**Exercise goal**
Count the lines in the listing below that contain the string "Click", treating uppercase and lowercase as different. Reply with the number only.

START

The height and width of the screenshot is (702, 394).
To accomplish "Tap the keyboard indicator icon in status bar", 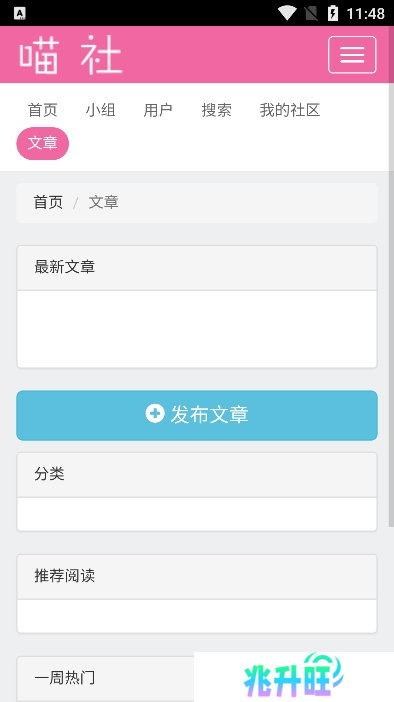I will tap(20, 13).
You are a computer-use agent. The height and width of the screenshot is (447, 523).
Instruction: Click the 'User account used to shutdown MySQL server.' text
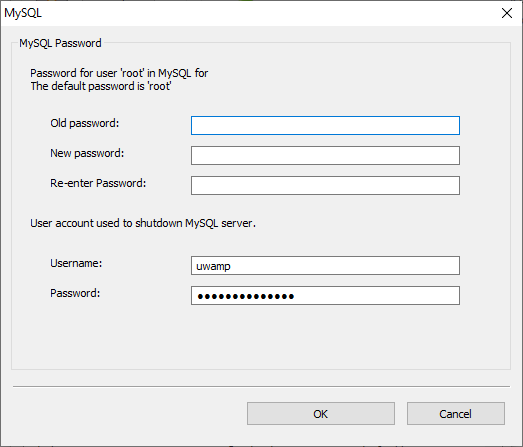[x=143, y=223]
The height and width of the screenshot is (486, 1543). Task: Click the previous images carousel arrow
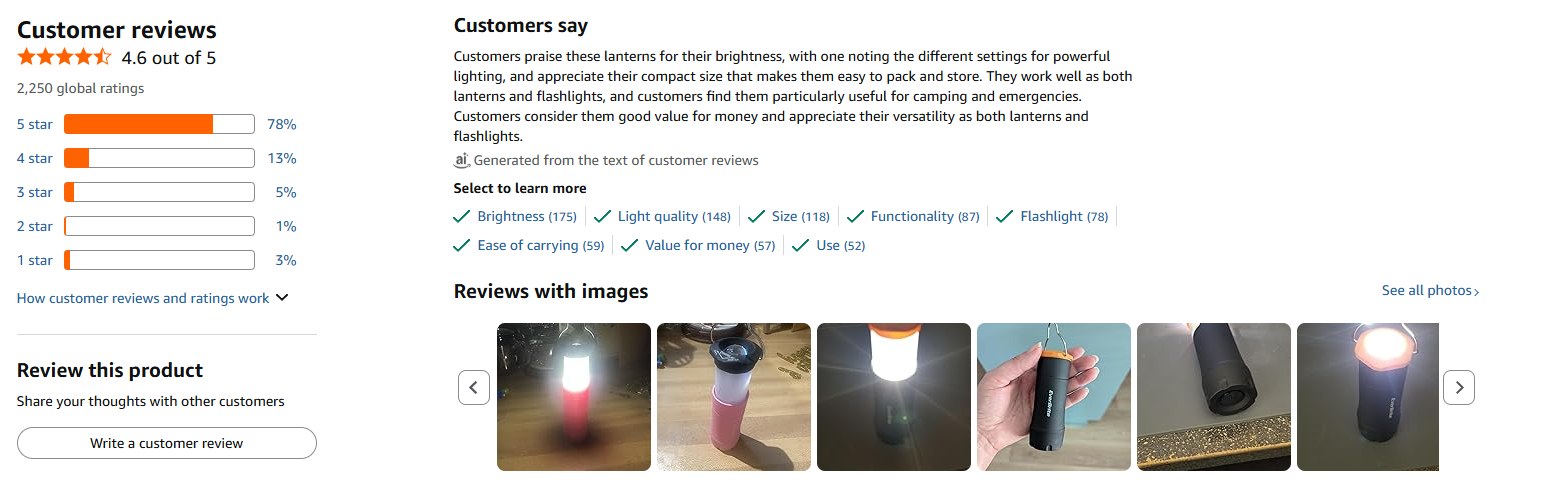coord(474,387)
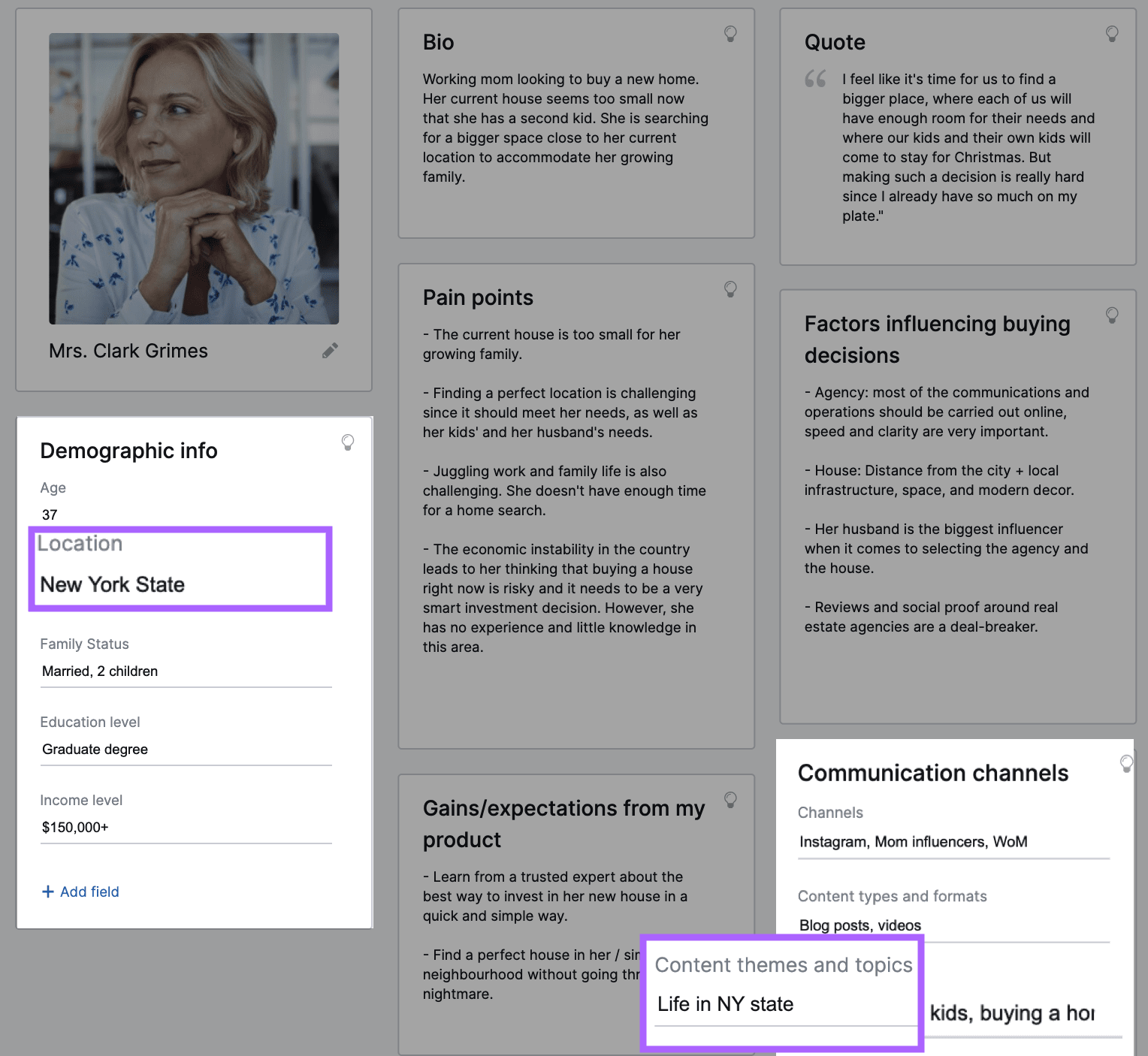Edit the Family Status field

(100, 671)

END

**Task output**
2